Dhammavihari: At this stage, it is important for serious students of Buddhism to note that it is the addition of items nine and ten to the eight-fold path which gets the Buddhist spiritual aspirant to his final goal in Nirvana.
Again he has it the wrong way round.
Dhammavihari: The well-known Cullvedalla Sutta of the Majjhima Nikaya, delivered by Theri Dhammadinna to her erstwhile husband Visakha, tells us very clearly that while the threefold group of culture [tayo khandha] can contain within it the Eightfold Path, the Eightfold Path cannot contain within it the threefold culture [tayo khandha], This unmistakably supports our view that wisdom or panna of the threefold culture of sikkha lies well beyond the Eightfold Path.

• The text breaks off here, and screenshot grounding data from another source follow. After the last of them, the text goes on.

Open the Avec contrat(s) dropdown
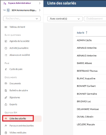Screen dimensions: 106x135 click(x=65, y=19)
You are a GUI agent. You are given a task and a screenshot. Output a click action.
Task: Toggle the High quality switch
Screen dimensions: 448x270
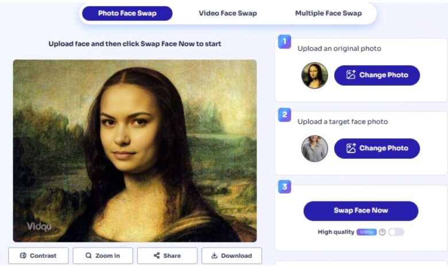coord(396,232)
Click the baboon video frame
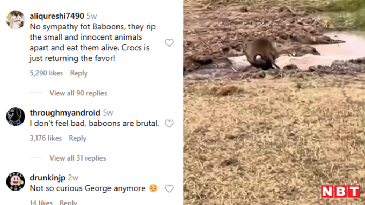This screenshot has width=365, height=205. [274, 102]
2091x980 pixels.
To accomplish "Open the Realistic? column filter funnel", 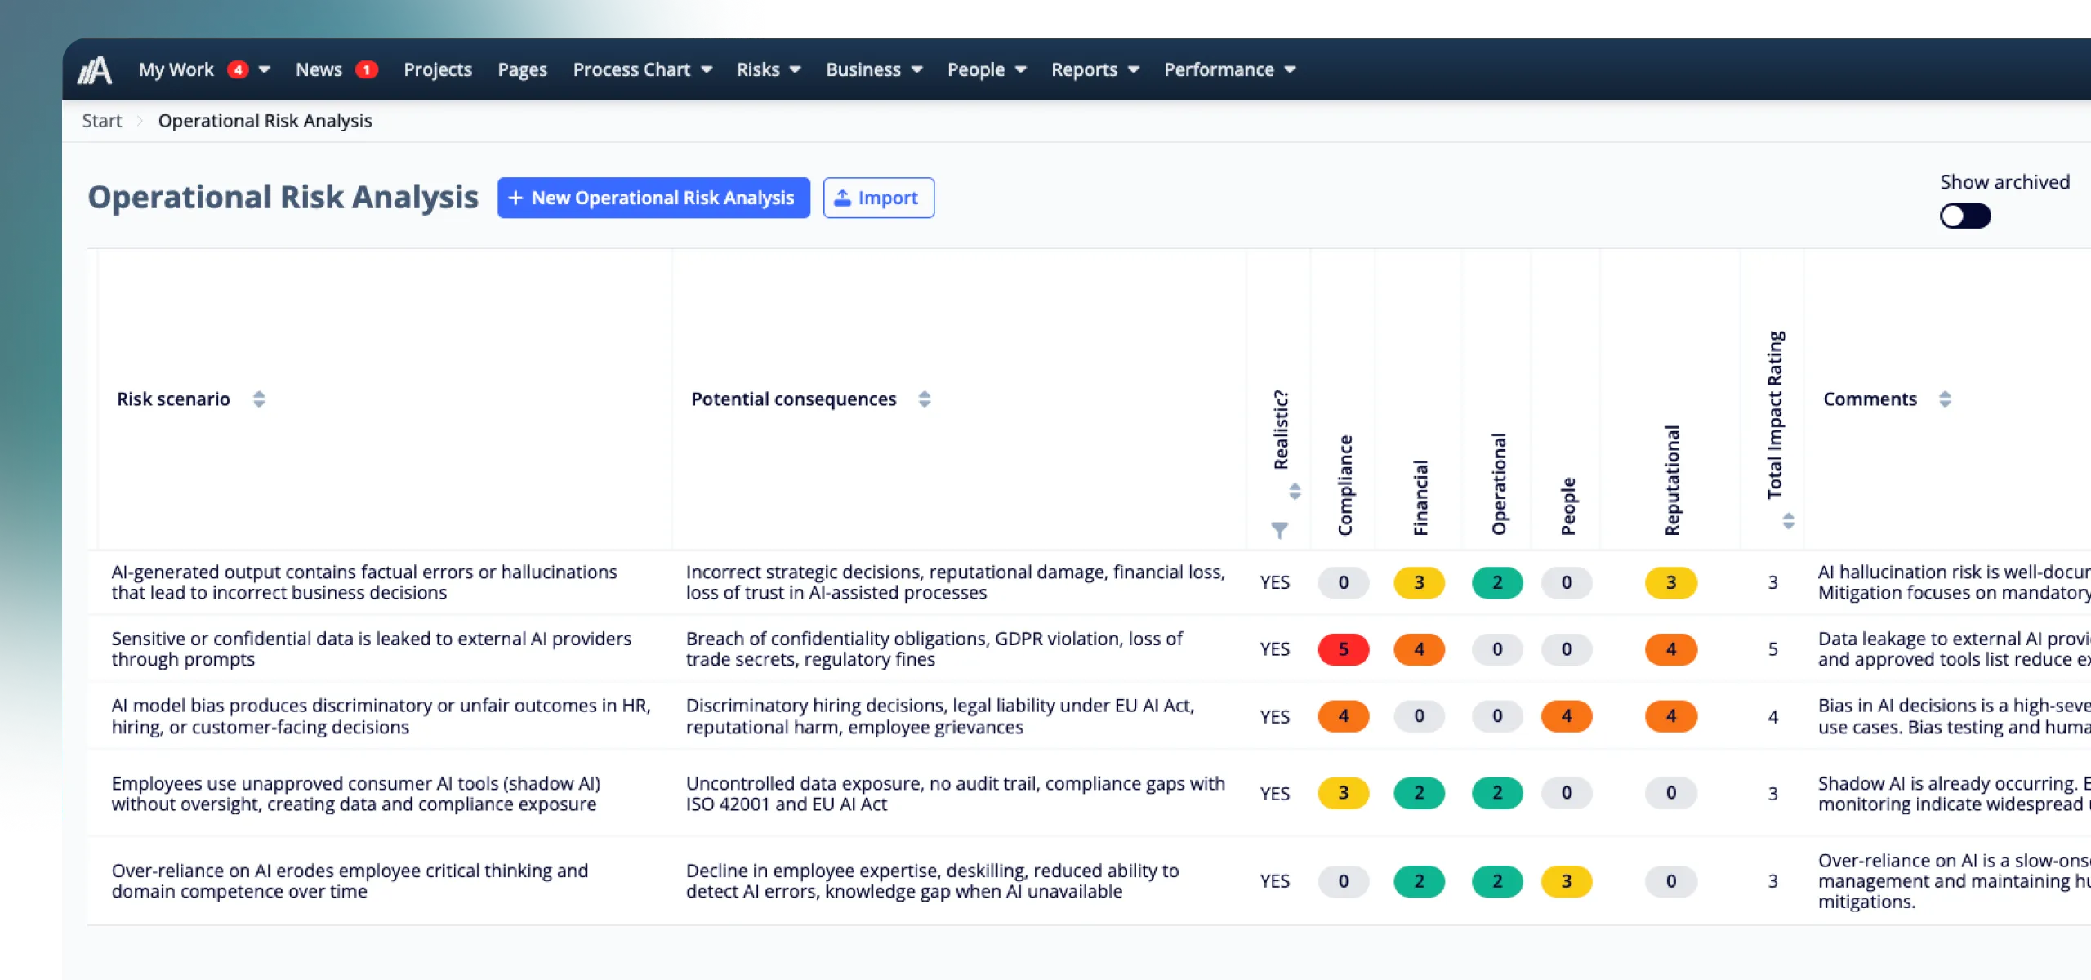I will click(x=1279, y=530).

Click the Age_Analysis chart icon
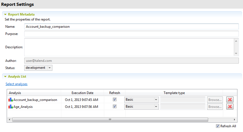pos(11,106)
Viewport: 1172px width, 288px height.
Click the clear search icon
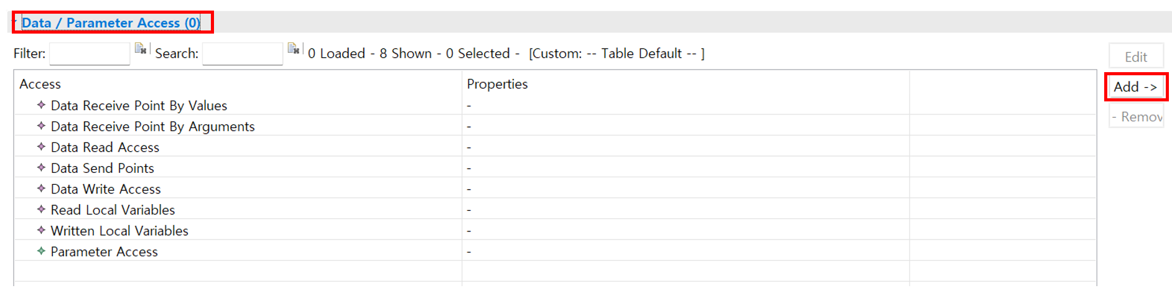(x=294, y=49)
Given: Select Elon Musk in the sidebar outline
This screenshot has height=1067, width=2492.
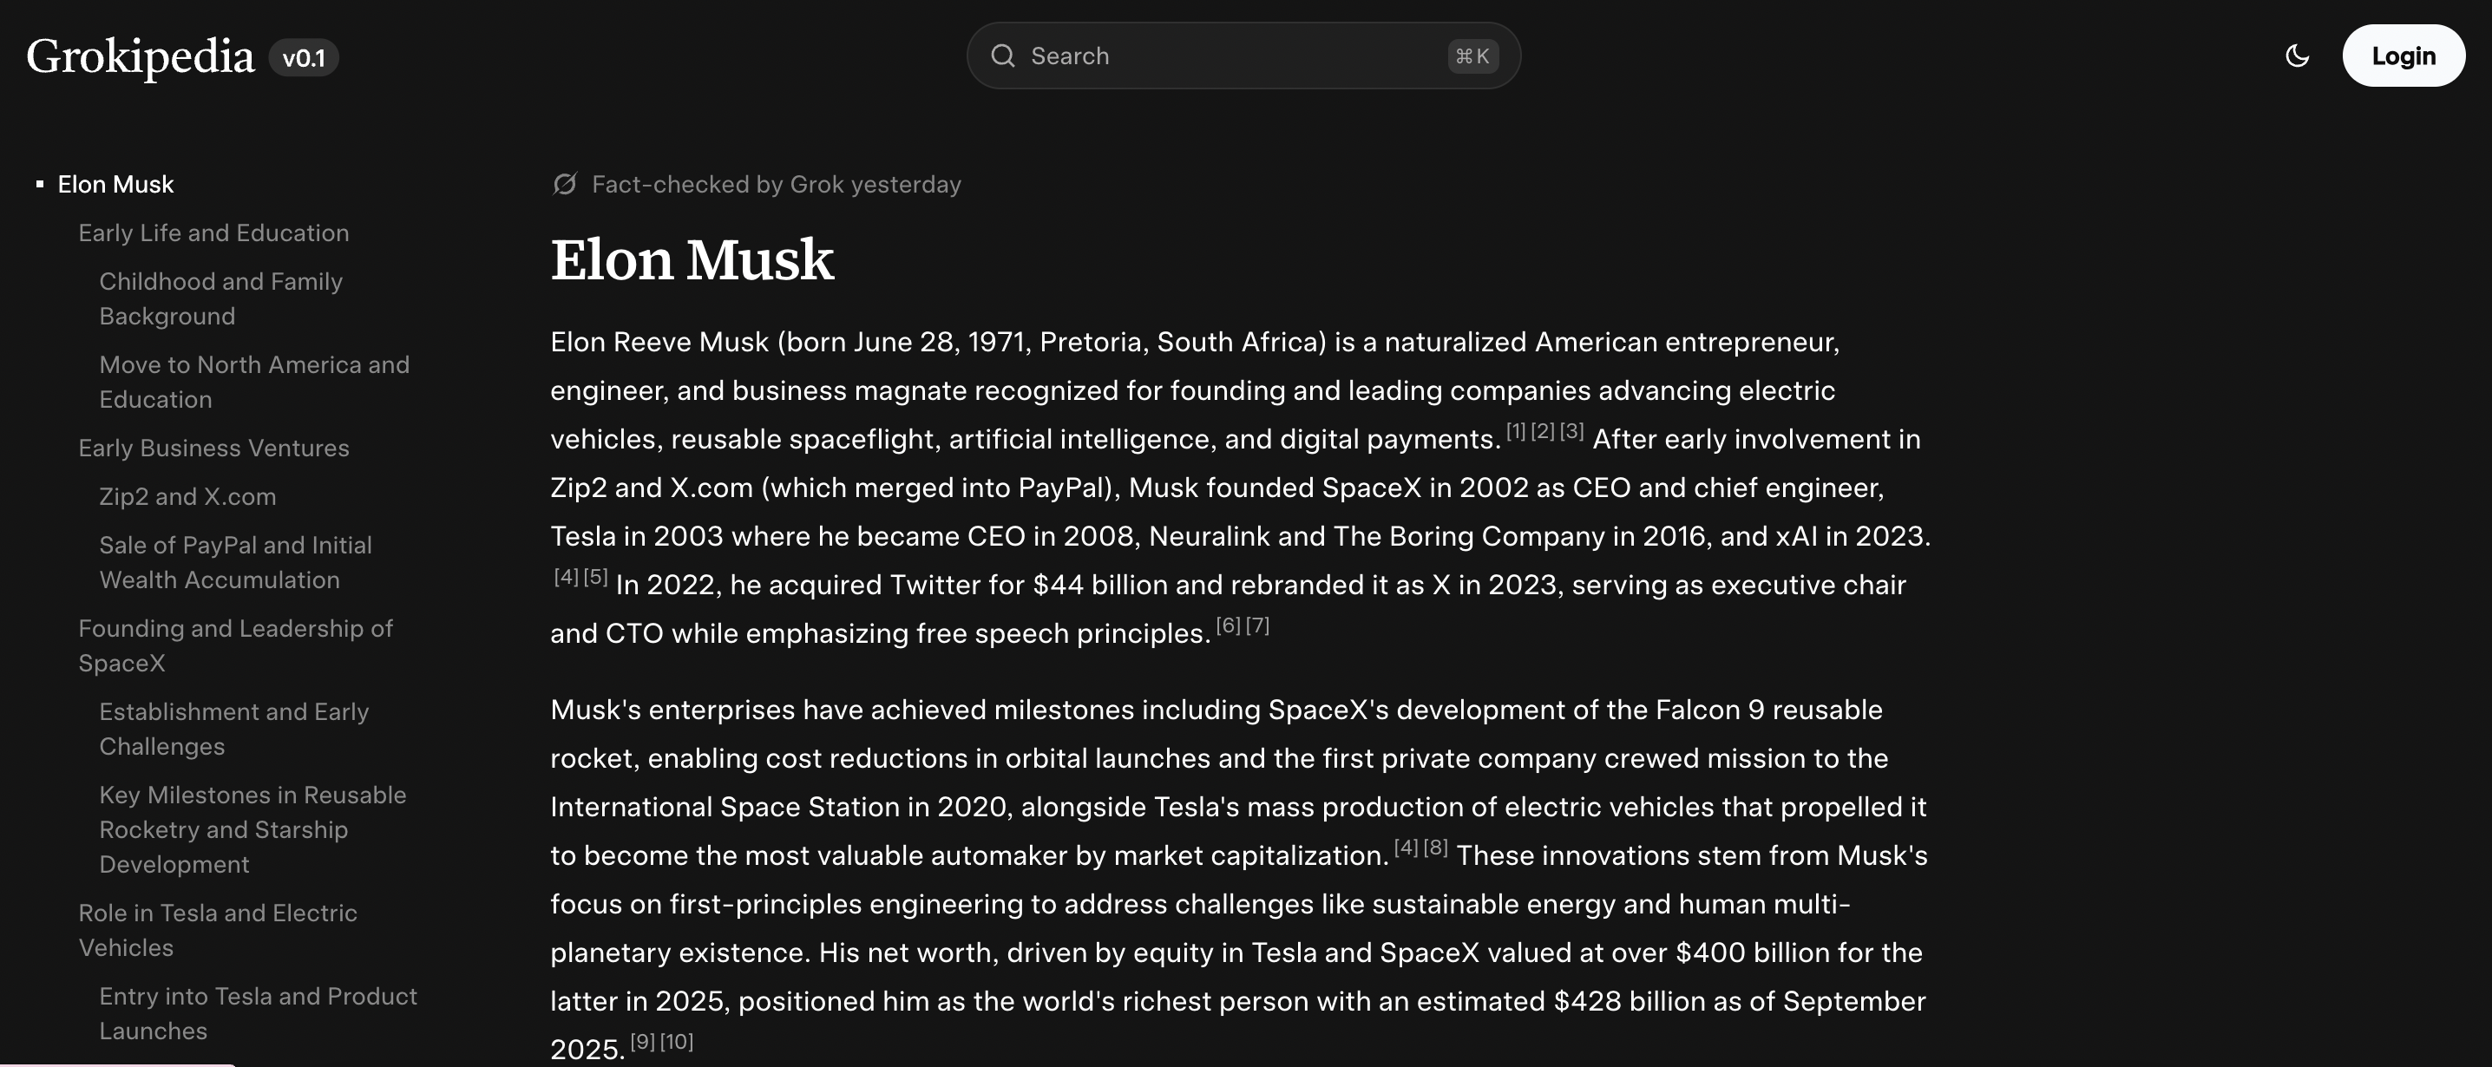Looking at the screenshot, I should (x=115, y=184).
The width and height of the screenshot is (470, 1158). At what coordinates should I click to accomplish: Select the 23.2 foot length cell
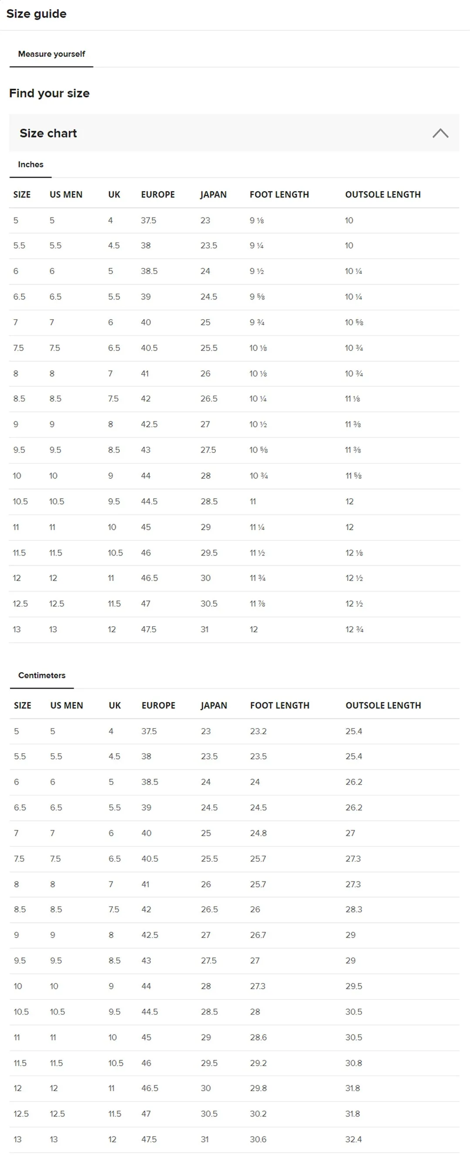click(x=258, y=731)
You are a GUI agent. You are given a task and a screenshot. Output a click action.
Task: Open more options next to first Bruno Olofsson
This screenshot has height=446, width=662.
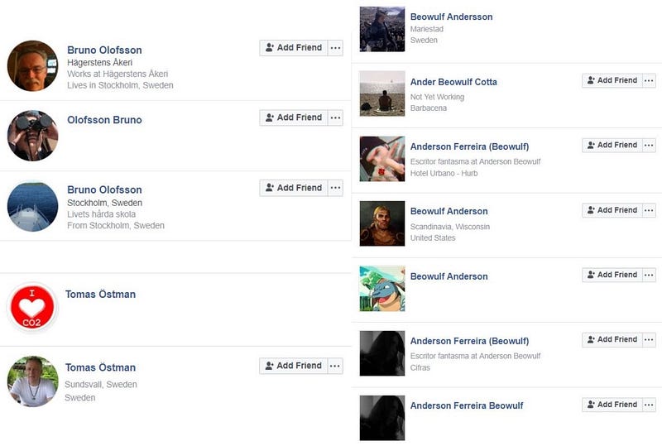(336, 48)
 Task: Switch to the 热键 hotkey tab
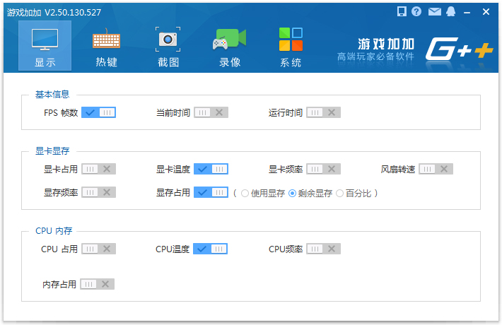point(106,46)
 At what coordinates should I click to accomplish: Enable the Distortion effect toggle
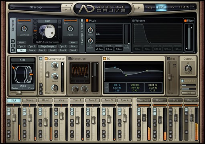70,58
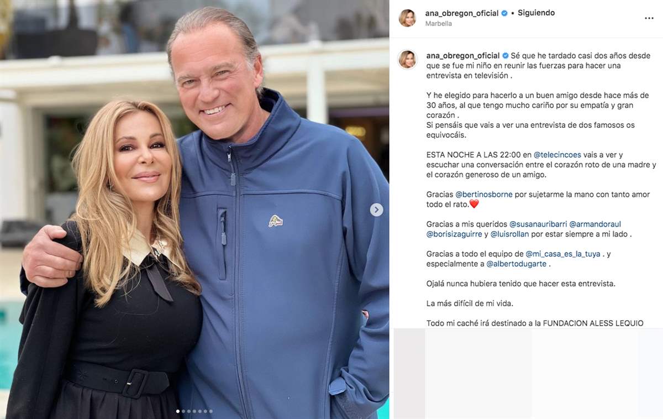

It doesn’t support anything of the kind. Bhikkhunī Dhammadinnā states:
- yā ca sammādiṭṭhi yo ca sammāsaṅkappo, ime dhammā paññākkhandhe saṅgahitā.
“Whatever is right view and whatever is right thought – these states are included in the aggregate of wisdom.”
So, this doesn’t support the view that wisdom ‘lies well beyond
the Eightfold Path’. Rather, it shows that right view and right thought are wholly encompassed by paññā, while leaving open the possibility that paññā is not limited to just these two things.
Jechbi: Is this an idiosyncratic position of Professor Dhammavihari?
I would say so. The professor, it seems, wishes to rely on the suttas alone, but sammā-ñāṇa and sammā-vimutti are never defined in the Sutta Piṭaka (nor even in the Abhidhamma Piṭaka), and there are umpteen things that get denoted ‘ñāṇa’ or ‘vimutti’. So if one takes a suttas-only approach one will have no option here than to resort to guesswork.